Feeling quite excited to see this coming together.

The project concept is the hijacking of identity data.... re-purposing it for art by stripping out the useful 'identity' part of the data and applying 'artistic' aesthetic to the results.

Lots of big question marks about what this means and what my strongest intentions are, but at the moment, just enjoying the journey into Big Data.

I was surprised to find out that for less than a 1000 Euros you can buy an SDK for facetracking that lets you monitor your employees facial expressions through webcameras.... Yep.
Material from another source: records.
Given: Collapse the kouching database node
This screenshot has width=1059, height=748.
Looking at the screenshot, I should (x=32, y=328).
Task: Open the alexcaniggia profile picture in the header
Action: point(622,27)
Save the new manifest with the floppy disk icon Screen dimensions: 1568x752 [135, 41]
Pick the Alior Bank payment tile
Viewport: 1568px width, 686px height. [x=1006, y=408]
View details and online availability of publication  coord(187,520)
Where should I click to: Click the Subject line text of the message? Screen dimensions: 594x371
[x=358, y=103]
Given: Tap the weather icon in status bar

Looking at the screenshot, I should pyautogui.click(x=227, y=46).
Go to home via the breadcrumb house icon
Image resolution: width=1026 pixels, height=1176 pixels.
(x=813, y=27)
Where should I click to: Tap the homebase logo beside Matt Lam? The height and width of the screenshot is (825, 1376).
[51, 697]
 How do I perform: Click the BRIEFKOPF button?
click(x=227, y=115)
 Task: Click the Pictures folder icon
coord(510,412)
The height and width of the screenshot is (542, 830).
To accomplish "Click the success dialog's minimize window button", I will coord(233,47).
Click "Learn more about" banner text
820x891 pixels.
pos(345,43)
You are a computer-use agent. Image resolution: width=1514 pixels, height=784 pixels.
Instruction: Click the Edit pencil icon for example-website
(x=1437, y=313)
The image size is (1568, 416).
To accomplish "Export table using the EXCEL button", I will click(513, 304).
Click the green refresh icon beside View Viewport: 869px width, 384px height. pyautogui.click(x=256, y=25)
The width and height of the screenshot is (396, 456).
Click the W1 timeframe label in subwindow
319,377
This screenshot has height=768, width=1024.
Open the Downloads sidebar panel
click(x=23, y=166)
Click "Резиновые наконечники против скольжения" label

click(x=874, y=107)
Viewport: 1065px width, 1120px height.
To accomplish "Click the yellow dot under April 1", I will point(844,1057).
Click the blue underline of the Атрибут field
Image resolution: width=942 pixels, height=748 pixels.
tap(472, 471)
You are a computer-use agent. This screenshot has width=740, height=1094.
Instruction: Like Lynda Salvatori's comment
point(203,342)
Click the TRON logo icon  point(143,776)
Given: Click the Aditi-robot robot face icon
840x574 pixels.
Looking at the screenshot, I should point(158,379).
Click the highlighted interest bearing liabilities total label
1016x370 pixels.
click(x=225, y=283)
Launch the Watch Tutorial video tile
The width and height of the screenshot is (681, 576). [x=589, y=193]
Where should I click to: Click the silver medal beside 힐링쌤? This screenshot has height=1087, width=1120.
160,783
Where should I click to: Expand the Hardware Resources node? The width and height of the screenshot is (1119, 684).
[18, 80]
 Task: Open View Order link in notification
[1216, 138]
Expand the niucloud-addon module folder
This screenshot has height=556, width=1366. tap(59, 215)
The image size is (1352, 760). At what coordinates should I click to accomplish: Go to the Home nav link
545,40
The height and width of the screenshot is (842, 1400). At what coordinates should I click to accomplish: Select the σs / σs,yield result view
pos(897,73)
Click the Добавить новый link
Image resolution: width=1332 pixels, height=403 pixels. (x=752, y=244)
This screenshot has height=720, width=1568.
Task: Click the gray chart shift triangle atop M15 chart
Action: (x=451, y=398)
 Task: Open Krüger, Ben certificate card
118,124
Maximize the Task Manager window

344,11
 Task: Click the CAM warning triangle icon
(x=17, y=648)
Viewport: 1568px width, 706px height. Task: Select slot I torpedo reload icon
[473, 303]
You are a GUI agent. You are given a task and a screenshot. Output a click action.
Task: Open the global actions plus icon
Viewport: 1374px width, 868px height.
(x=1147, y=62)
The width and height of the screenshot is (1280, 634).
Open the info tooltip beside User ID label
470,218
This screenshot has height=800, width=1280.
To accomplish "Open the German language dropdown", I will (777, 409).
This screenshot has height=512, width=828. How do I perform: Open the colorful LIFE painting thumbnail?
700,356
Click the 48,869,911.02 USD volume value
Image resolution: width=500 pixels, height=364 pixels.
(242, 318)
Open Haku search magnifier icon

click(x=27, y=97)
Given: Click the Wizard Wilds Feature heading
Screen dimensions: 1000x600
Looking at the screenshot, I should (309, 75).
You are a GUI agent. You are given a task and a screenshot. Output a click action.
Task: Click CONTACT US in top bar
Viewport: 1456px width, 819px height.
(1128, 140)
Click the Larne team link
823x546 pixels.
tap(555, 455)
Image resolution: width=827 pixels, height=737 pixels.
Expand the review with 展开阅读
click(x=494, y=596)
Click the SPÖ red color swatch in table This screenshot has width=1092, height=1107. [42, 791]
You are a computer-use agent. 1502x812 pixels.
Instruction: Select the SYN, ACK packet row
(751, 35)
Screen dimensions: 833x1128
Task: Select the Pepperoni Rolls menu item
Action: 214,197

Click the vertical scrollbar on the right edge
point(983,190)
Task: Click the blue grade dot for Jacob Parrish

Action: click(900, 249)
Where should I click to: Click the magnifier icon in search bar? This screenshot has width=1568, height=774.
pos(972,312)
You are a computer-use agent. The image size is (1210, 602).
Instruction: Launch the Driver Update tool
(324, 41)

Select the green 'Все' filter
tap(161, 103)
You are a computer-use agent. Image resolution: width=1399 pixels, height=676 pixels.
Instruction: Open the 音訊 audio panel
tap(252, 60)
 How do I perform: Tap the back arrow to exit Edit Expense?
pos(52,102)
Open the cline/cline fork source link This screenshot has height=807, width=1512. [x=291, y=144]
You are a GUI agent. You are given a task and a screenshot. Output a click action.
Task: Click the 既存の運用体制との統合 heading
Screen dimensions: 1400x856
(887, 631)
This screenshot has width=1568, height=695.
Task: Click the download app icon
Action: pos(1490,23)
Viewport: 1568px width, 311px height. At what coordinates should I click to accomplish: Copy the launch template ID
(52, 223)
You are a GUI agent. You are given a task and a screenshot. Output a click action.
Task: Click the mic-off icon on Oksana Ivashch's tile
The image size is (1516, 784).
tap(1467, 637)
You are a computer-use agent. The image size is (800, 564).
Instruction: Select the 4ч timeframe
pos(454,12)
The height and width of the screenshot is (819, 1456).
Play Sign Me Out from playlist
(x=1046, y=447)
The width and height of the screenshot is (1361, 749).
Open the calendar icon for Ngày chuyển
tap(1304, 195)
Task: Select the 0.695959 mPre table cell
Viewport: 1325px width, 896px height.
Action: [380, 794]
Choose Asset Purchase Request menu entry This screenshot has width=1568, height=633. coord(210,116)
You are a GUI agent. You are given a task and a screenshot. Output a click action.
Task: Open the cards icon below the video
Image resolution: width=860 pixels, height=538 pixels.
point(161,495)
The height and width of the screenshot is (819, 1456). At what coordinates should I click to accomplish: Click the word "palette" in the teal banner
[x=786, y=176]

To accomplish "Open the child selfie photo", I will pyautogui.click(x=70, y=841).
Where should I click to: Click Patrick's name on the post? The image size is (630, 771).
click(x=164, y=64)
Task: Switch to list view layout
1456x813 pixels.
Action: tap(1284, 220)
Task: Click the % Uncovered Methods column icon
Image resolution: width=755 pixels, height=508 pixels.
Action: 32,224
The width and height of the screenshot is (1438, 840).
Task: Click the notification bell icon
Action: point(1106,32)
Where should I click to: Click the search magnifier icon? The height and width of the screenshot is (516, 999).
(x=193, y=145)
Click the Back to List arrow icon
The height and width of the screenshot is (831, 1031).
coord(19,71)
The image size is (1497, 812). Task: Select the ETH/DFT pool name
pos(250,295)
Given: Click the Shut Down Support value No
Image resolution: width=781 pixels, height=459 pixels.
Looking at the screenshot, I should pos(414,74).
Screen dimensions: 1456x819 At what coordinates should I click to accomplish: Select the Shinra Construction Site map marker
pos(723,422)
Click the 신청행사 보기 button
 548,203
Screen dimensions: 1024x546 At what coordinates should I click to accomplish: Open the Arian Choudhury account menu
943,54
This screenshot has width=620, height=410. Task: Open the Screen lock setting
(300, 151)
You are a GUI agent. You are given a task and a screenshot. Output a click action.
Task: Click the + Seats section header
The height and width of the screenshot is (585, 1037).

Your boss knows how you feel, and can accumulate statistics about how many times you smiled today.



And here is a video posted by Adam Harvey (NY privacy advocate and digital artist) about how OpenCV tracking algorithms detect faces by analysing shapes and tones.


OpenCV Face Detection: Visualized from Adam Harvey on Vimeo.

This video visualizes the detection process of OpenCV's face detector. The algorithm uses the Viola Jones method of calculating the integral image and then performing some calculations on all the areas defined by the black and white rectangles to analyze the differences between the dark and light regions of a face. The sub-window (in red) is scanned across the image at various scales to detect if there is a potential face within the window. If not, it continues scanning. If it passes all stages in the cascade file, it is marked with a red rectangle. But this does not yet confirm a face. In the post-processing stage all the potential faces are checked for overlaps. Typically, 2 or 3 overlapping rectangles are required to confirm a face. Loner rectangles are rejected as false-positives.